On the morning of January 5, 2021, Towson Head Women’s Basketball Coach Diane Richardson felt her body shutting down.

"Within 20 minutes, everything, I had a 102 degree fever, I couldn’t really pick myself up. It just went down physically just went downhill from that."

Soon after, she got the call from the team trainer. The 62-year-old was COVID-19 positive.

"And I said, 'No. How?' I was the only one on the entire team that tested positive and I’ve been probably the most careful of anybody,"

She’s been careful because of her 35-year-old daughter, Dana, who lives with her. Dana is low-functioning autistic.

"She is high risk. I went out, I had a special mask that was made for my face and all that. I wore gloves and never touched anything. So, I’ve been very, very careful."

Dana never contracted the virus. The rest of the family did - Coach’s 30-and-23-year-old sons, who had moved home for safety, and her 63-year-old husband, who almost didn’t make it.

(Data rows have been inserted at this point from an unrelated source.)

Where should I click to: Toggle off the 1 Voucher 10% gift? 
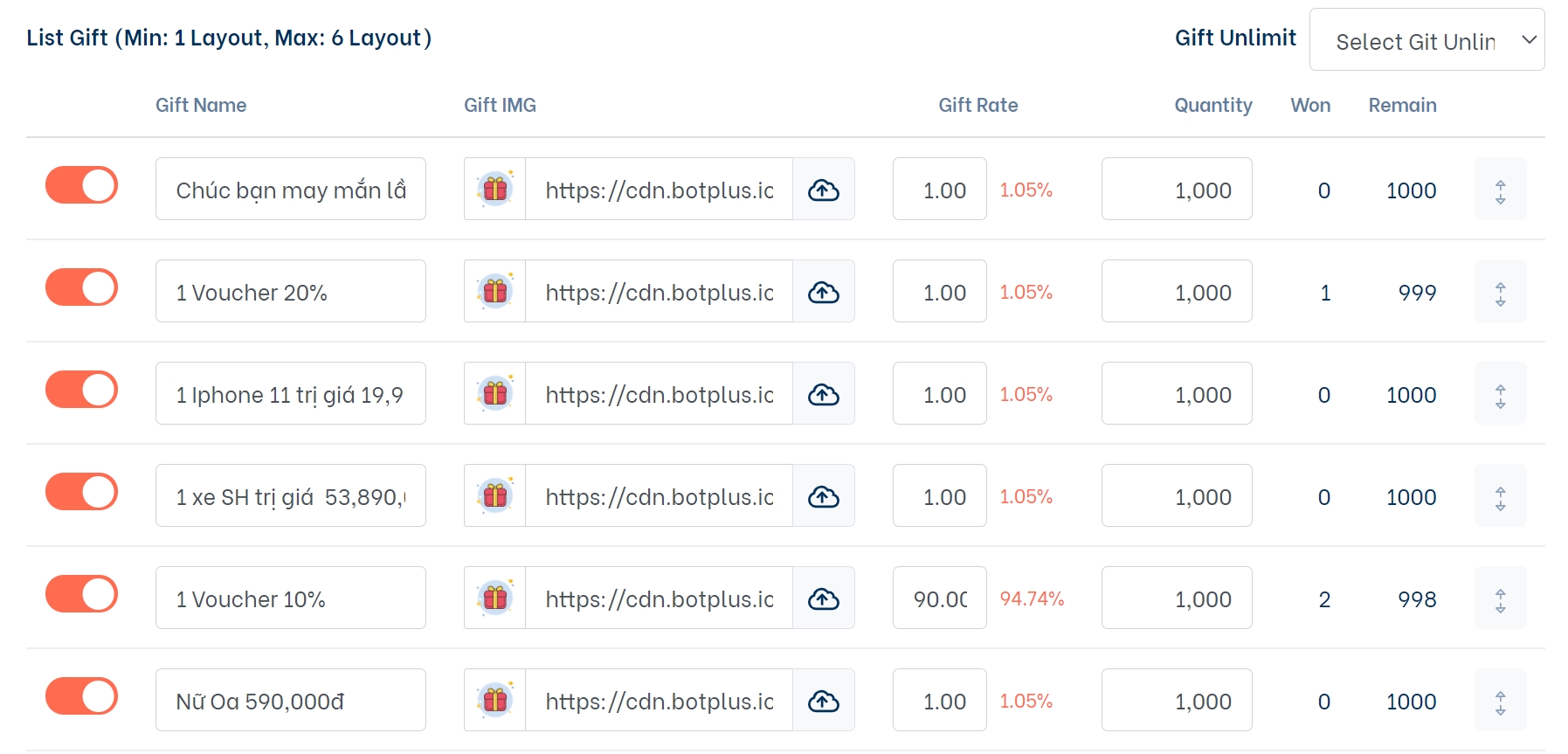point(81,594)
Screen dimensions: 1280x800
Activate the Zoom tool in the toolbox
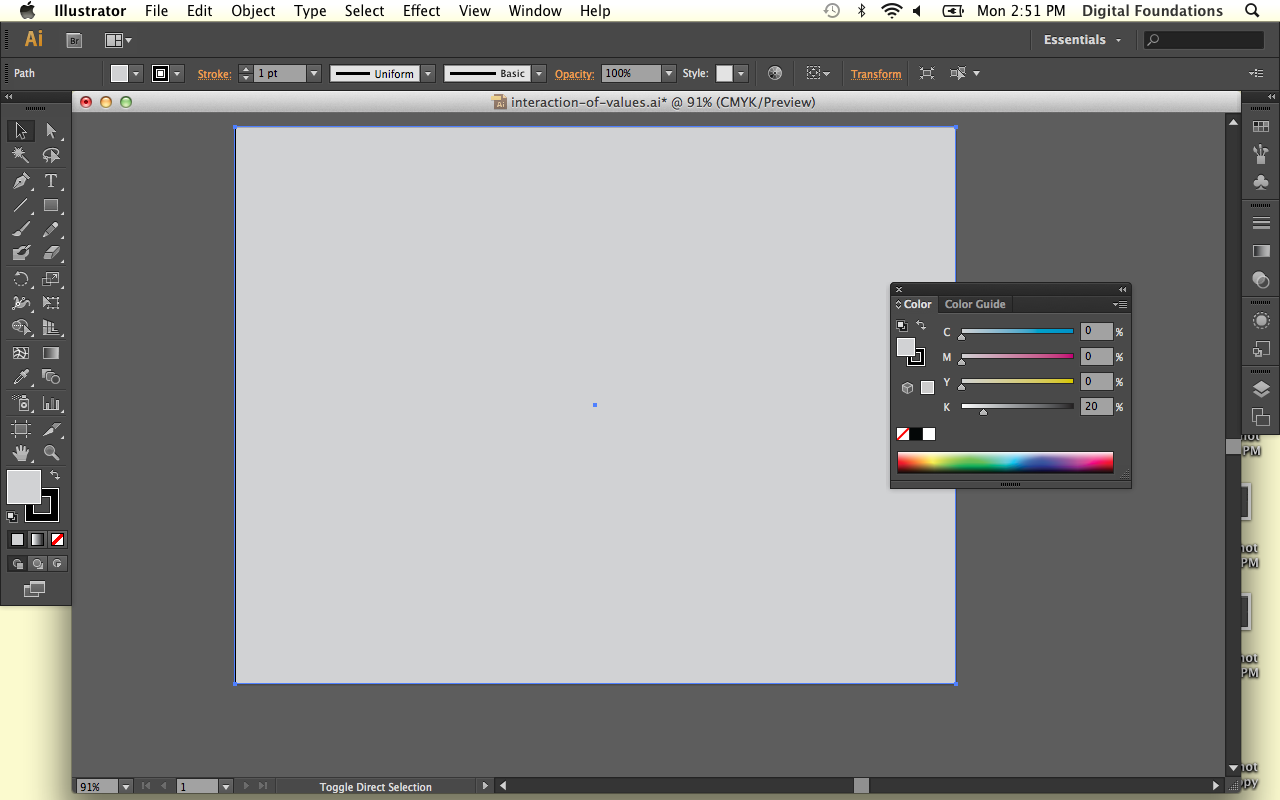pos(51,453)

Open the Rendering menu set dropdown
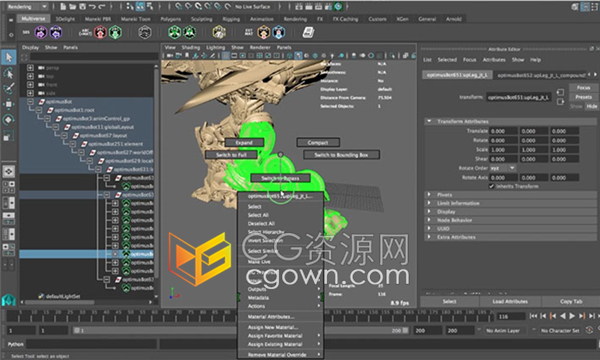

"At one point he stopped breathing. My husband snores and so, he wasn’t snoring and I kind of looked at him and I said, 'Larry? Larry?' and nothing. I touched his body and he wasn’t moving up and down. I just started crying and was like, ‘No! No! No!’ and just beating on his chest. And then he just [took a gasp of air]."

She thought the same or worse would happen to her.

"I couldn’t even pick my head up. I couldn’t move my body," she described. "Just laying there for hours and hours and hours. I thought this is just taking everything out of my body. I had no strength. None at all. I thought this may be it."

For almost a month Richardson and her husband quarantined together, motivating each other to keep fighting.

"We just kept saying, 'Okay let’s take a couple steps. Let’s take a couple steps.' And just holding each other up. Then we’d collapse back on the couch or collapse in the bed."

Coach Rich went public with her family’s health struggles the night before the presidential inauguration, while watching the 400 lights illuminating the Lincoln Memorial Reflecting Pool in tribute to the over 400,000 people who have died from COVID-19 in the United States. She sent this tweet:

Thankfully, Coach Richardson and her family recovered. She still deals with lingering fatigue and headaches. Last week she was ready to get back to her team after 3-and-a-half weeks away. She surprised them at practice.

"I felt like I was in a dream. Like, 'Whoa. Coach Rich is actually back'. It felt like our team was complete again," said Towson forward Shavonne Smith.

"It was just a good feeling," said Richardson. "I said, 'I’m back and I’m back for good.'"

The leader of her team. The matriarch of her family. Reinvigorated. Strong. And with a new perspective.

"I tell you, you never know what you have until you could potentially lose it," she said. "I’m concerned about my health now and being healthy and being here for my children and being here for my team and just giving all that I have. I’m just here to give all that I have while I’m here."

Richardson returns to the sidelines on Saturday when the Tigers host College of Charleston.